Examples of conventional fluid loss control additives for water-based treatment fluids include nonionic water soluble polymers, such as starches, derivatized starches, gums, derivatized gums, and cellulosics. Fluid loss additives that include starches often vary in the ratio of amylose to amylopectin content, and may or may not be modified with a crosslinking agent such as epichlorohydrin. Also, natural starches may not be uniform in terms of quality and effectiveness.

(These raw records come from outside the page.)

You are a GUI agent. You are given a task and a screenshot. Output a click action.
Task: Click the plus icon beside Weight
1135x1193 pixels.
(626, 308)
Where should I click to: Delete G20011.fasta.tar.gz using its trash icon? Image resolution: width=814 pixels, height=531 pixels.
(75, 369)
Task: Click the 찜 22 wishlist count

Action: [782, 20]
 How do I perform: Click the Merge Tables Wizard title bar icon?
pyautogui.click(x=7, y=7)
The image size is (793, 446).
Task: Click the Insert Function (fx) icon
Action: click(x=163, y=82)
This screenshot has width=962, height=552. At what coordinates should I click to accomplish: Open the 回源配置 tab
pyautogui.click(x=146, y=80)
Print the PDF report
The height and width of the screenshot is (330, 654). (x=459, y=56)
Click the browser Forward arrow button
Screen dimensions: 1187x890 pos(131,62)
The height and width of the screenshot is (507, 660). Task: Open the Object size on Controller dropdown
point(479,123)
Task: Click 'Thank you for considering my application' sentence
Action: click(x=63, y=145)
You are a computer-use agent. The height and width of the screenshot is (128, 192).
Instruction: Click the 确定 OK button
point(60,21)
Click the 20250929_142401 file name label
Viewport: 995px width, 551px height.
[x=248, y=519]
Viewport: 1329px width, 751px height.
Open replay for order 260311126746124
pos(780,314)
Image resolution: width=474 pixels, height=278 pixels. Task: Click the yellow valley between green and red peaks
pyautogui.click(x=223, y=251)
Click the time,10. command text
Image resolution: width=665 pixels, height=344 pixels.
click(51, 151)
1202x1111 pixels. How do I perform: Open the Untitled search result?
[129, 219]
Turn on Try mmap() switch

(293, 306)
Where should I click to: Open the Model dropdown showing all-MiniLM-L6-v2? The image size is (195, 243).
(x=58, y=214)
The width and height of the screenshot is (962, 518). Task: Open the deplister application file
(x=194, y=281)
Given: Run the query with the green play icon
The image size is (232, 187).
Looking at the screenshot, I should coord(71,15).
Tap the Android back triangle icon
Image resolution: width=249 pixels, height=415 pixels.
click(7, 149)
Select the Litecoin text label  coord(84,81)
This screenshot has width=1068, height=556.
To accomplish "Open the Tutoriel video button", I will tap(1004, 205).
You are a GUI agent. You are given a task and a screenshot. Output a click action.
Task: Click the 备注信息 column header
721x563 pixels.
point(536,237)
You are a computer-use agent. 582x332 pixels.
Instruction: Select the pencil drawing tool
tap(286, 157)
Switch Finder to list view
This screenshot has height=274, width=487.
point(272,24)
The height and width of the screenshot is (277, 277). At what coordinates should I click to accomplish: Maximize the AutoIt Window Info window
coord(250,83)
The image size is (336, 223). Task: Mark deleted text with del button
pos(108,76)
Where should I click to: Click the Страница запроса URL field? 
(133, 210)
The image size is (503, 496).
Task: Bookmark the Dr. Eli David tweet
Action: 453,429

These cross-linked starches often do not have thermal stability at temperatures up to about 250° F., and at temperatures above 250° F., they can only effectively be used by increased loading the treatment fluid with the cross-linked starch, constantly replenishing the treatment fluid with the cross-linked starch, or using an oxygen scavenger in conjunction with the cross-linked starch. At temperatures above 300° F., even by the use of the above mentioned measures, cross-linked starches may not be effective fluid loss control additives.
Conventional linear synthetic polymers are also utilized, but oftentimes, they require another additive, such as a clay, to be able to effectively function as fluid loss control additives. However, the use of clay can be problematic in drill-in fluids, as removing the clay from the subterranean formation can be difficult because it infiltrates into pores of the subterranean formation. Furthermore, the addition of clay to a treatment fluid dramatically increases the viscosity of the fluid, which can cause drilling to be completed at a reduced rate. Another issue is that some synthetic polymers cannot be used successfully in conjunction with some brines, for instance, divalent brines. This brine incompatibility is thought to prevent the synthetic polymer from associating with the clay to forming bridging colloids, which are desirable because they provide a degree of fluid loss, e.g., in a drill-in fluid.